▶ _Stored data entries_
+ + +

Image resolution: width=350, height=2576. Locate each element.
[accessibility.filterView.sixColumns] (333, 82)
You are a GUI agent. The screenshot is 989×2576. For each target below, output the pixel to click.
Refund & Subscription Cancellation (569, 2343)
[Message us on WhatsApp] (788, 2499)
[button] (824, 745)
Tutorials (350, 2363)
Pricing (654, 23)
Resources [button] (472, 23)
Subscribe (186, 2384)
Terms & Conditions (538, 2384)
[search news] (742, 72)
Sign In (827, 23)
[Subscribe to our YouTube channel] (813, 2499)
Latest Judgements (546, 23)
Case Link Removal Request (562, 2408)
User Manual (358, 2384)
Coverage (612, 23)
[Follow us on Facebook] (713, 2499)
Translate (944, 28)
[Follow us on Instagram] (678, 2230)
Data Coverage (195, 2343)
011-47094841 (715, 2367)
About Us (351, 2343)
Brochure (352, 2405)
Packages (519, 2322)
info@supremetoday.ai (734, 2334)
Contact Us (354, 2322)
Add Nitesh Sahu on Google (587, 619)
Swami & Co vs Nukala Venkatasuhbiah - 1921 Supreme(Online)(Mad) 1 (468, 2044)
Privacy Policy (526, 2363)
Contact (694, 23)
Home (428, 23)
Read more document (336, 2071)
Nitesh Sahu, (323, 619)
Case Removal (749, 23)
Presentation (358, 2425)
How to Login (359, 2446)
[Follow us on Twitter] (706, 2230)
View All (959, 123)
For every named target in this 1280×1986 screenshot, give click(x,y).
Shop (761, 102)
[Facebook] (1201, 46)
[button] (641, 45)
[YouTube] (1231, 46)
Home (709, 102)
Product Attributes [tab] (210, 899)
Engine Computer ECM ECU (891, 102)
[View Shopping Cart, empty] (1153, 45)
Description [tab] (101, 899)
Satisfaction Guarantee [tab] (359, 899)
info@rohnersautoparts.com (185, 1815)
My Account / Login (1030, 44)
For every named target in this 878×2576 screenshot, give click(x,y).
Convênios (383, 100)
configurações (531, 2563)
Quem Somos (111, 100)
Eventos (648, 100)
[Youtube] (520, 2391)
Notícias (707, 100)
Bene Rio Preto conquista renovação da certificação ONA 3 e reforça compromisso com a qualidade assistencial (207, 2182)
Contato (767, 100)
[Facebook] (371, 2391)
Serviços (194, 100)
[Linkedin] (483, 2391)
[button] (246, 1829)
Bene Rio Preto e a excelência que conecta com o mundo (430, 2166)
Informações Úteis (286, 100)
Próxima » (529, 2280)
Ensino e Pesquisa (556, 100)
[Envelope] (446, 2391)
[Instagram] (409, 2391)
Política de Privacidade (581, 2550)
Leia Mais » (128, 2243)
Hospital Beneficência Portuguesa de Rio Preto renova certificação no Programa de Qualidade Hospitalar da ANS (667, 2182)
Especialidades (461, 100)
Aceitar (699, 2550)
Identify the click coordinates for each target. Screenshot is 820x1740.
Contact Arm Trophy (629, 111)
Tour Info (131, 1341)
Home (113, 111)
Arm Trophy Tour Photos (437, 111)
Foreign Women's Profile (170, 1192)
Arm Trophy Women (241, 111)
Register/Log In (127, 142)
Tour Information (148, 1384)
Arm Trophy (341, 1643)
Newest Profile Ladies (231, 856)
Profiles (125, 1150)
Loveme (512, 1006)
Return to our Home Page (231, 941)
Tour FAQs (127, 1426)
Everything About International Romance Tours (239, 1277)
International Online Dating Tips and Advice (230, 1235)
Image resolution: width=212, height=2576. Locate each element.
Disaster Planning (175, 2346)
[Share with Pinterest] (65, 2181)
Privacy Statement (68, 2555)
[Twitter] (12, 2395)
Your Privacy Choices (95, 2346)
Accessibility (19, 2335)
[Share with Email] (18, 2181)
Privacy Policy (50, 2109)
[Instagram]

+ + +

Your answer must be the records above, repeated exactly.

Image resolution: width=350, height=2576. Locate each element.
[accessibility.filterView.sixColumns] (333, 82)
You are a GUI agent. The screenshot is 989×2576. For each target below, output the pixel to click.
Refund & Subscription Cancellation (569, 2343)
[Message us on WhatsApp] (788, 2499)
[button] (824, 745)
Tutorials (350, 2363)
Pricing (654, 23)
Resources [button] (472, 23)
Subscribe (186, 2384)
Terms & Conditions (538, 2384)
[search news] (742, 72)
Sign In (827, 23)
[Subscribe to our YouTube channel] (813, 2499)
Latest Judgements (546, 23)
Case Link Removal Request (562, 2408)
User Manual (358, 2384)
Coverage (612, 23)
[Follow us on Facebook] (713, 2499)
Translate (944, 28)
[Follow us on Instagram] (678, 2230)
Data Coverage (195, 2343)
011-47094841 (715, 2367)
About Us (351, 2343)
Brochure (352, 2405)
Packages (519, 2322)
info@supremetoday.ai (734, 2334)
Contact Us (354, 2322)
Add Nitesh Sahu on Google (587, 619)
Swami & Co vs Nukala Venkatasuhbiah - 1921 Supreme(Online)(Mad) 1 (468, 2044)
Privacy Policy (526, 2363)
Contact (694, 23)
Home (428, 23)
Read more document (336, 2071)
Nitesh Sahu, (323, 619)
Case Removal (749, 23)
Presentation (358, 2425)
How to Login (359, 2446)
[Follow us on Twitter] (706, 2230)
View All (959, 123)
For every named target in this 1280×1986 screenshot, give click(x,y).
Shop (761, 102)
[Facebook] (1201, 46)
[button] (641, 45)
[YouTube] (1231, 46)
Home (709, 102)
Product Attributes [tab] (210, 899)
Engine Computer ECM ECU (891, 102)
[View Shopping Cart, empty] (1153, 45)
Description [tab] (101, 899)
Satisfaction Guarantee [tab] (359, 899)
info@rohnersautoparts.com (185, 1815)
My Account / Login (1030, 44)
For every named target in this 878×2576 screenshot, give click(x,y).
Convênios (383, 100)
configurações (531, 2563)
Quem Somos (111, 100)
Eventos (648, 100)
[Youtube] (520, 2391)
Notícias (707, 100)
Bene Rio Preto conquista renovação da certificação ONA 3 e reforça compromisso com a qualidade assistencial (207, 2182)
Contato (767, 100)
[Facebook] (371, 2391)
Serviços (194, 100)
[Linkedin] (483, 2391)
[button] (246, 1829)
Bene Rio Preto e a excelência que conecta com o mundo (430, 2166)
Informações Úteis (286, 100)
Próxima » (529, 2280)
Ensino e Pesquisa (556, 100)
[Envelope] (446, 2391)
[Instagram] (409, 2391)
Política de Privacidade (581, 2550)
Leia Mais » (128, 2243)
Hospital Beneficência Portuguesa de Rio Preto renova certificação no Programa de Qualidade Hospitalar da ANS (667, 2182)
Especialidades (461, 100)
Aceitar (699, 2550)
Identify the click coordinates for each target. Screenshot is 820x1740.
Contact Arm Trophy (629, 111)
Tour Info (131, 1341)
Home (113, 111)
Arm Trophy Tour Photos (437, 111)
Foreign Women's Profile (170, 1192)
Arm Trophy Women (241, 111)
Register/Log In (127, 142)
Tour Information (148, 1384)
Arm Trophy (341, 1643)
Newest Profile Ladies (231, 856)
Profiles (125, 1150)
Loveme (512, 1006)
Return to our Home Page (231, 941)
Tour FAQs (127, 1426)
Everything About International Romance Tours (239, 1277)
International Online Dating Tips and Advice (230, 1235)
Image resolution: width=212, height=2576. Locate each element.
Disaster Planning (175, 2346)
[Share with Pinterest] (65, 2181)
Privacy Statement (68, 2555)
[Twitter] (12, 2395)
Your Privacy Choices (95, 2346)
Accessibility (19, 2335)
[Share with Email] (18, 2181)
Privacy Policy (50, 2109)
[Instagram]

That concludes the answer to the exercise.